Oxford University Gliding Club

The Oxford University Gliding Club (OUGC) is the gliding club of Oxford University, flying from the historic Bicester Airfield.

The club was founded as part of the Oxford University and City Gliding Club in December 1937, and the illustrious German pilot Robert Kronfeld was its first chief flying instructor (CFI). The club started flying from Cumnor Meadow in the spring of 1938, but the site is now lost, lying at the bottom of Farmoor Reservoir. Later that year, the club flew from a site between Aston Rowant and Lewknor at the Chiltern ridge. At the outbreak of war in 1939, all sport flying stopped in the UK, but the club reformed in 1951 at Kidlington before moving to Weston on the Green, an RAF airfield, in 1956.

By the early 1980s it had moved to Bicester Airfield (sharing facilities with the RAFGSA and their gliding operation) and had just one glider, a Schleicher Ka 7 from the German manufacturer Alexander Schleicher, obtained thanks to the generosity of a local dentist, Peter Pratelli. This wood and fabric glider was soon supplemented by a Grob G103 Twin II glass fibre two-seater, EGN, again via a loan from Pratelli, and the Ka 7 eventually moved on to another club.

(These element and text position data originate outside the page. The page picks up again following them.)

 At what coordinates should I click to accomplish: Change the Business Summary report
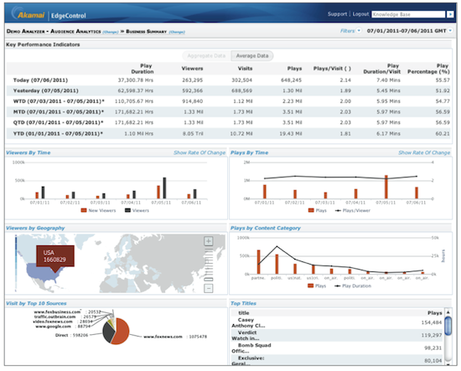pyautogui.click(x=177, y=32)
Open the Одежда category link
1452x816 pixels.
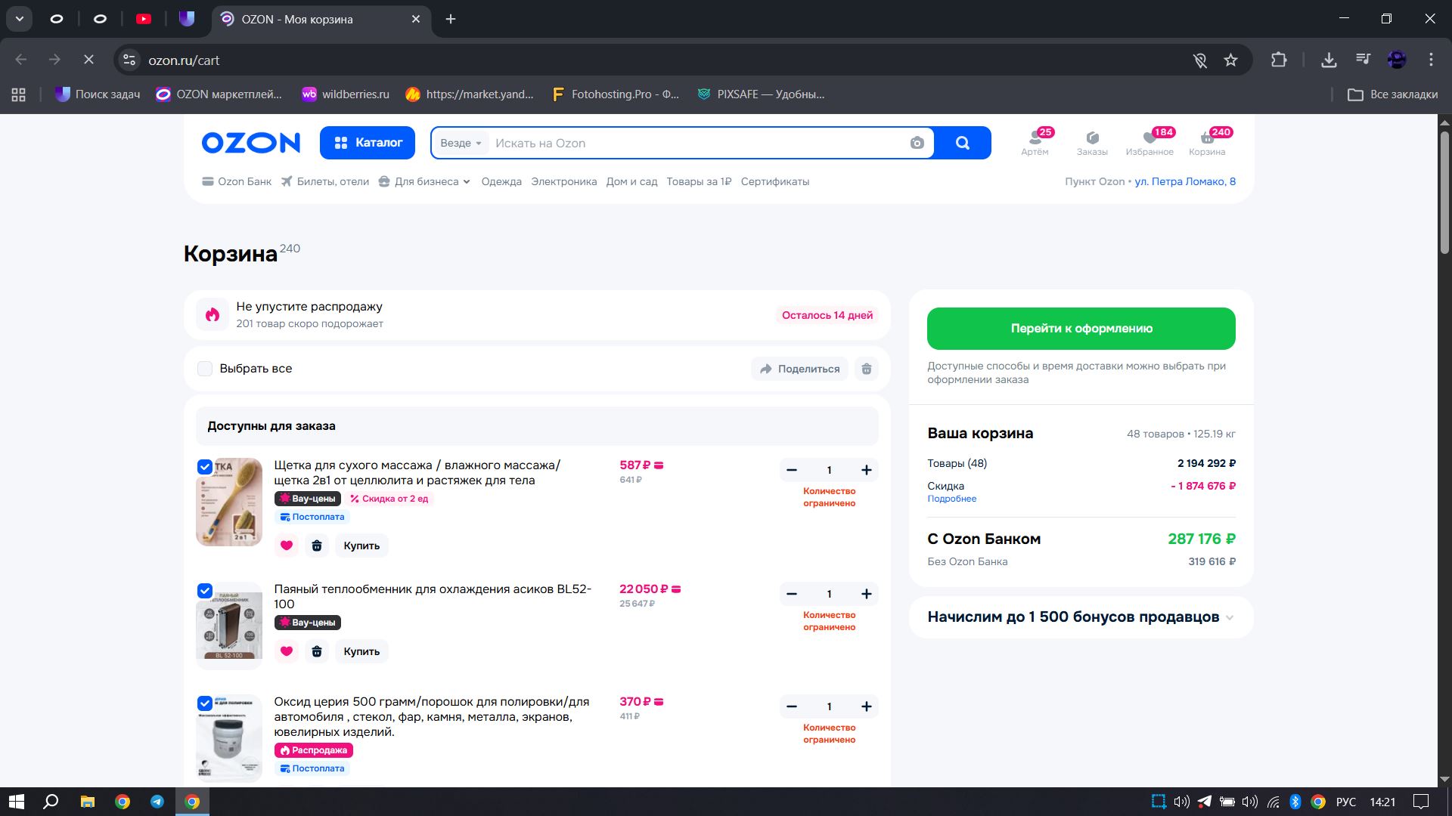coord(501,181)
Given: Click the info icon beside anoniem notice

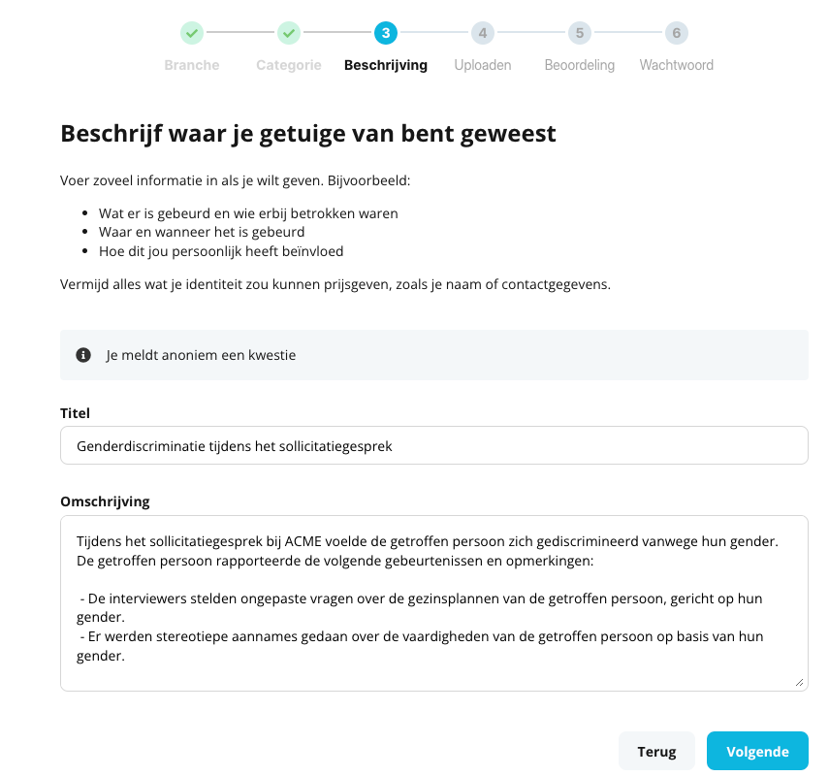Looking at the screenshot, I should point(83,355).
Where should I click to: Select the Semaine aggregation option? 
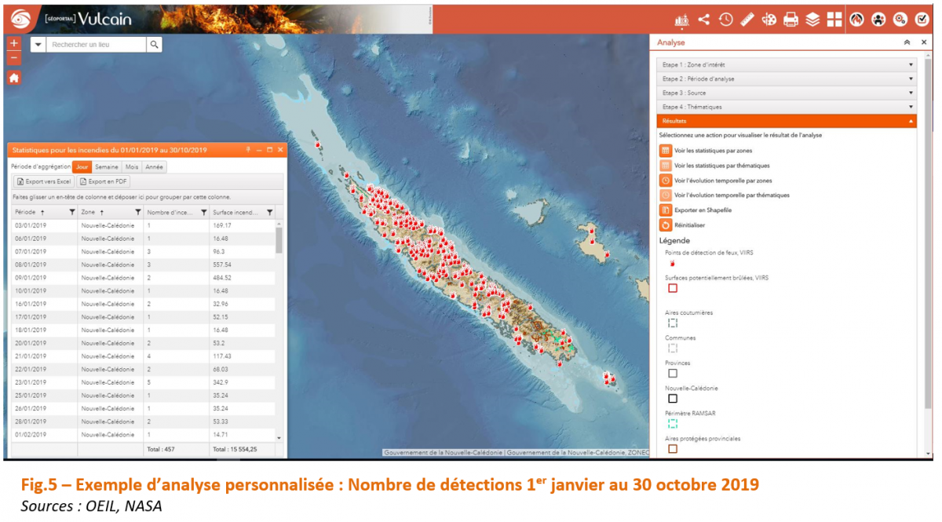107,167
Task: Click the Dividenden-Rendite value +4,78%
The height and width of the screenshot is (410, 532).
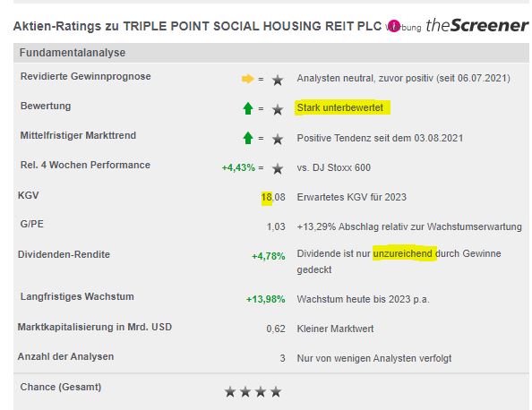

In early January 1986 the club acquired FEF, a then ten-year-old Grob Astir CS (and thus promptly became the first "all glass" club in the UK and probably the world). EGN, the Twin II, was sold to Enstone Eagles Gliding Club, and departed the airfield on 27 October 1990. It was replaced with the lower performance but easier to fly ASK 21, GAM. Like all the club's gliders, it was paid for by using the membership fees collected from student members to pay off any loans received.

OUGC currently owns one ASK 21 two-seat glider, GAM, one single-seat Schleicher K 8 glider, HYX, and one Grob Astir CS, FEF, although members can also use gliders belonging to the Windrushers Gliding Club, the civilian gliding club that took over Bicester Airfield when the RAF left in 2004.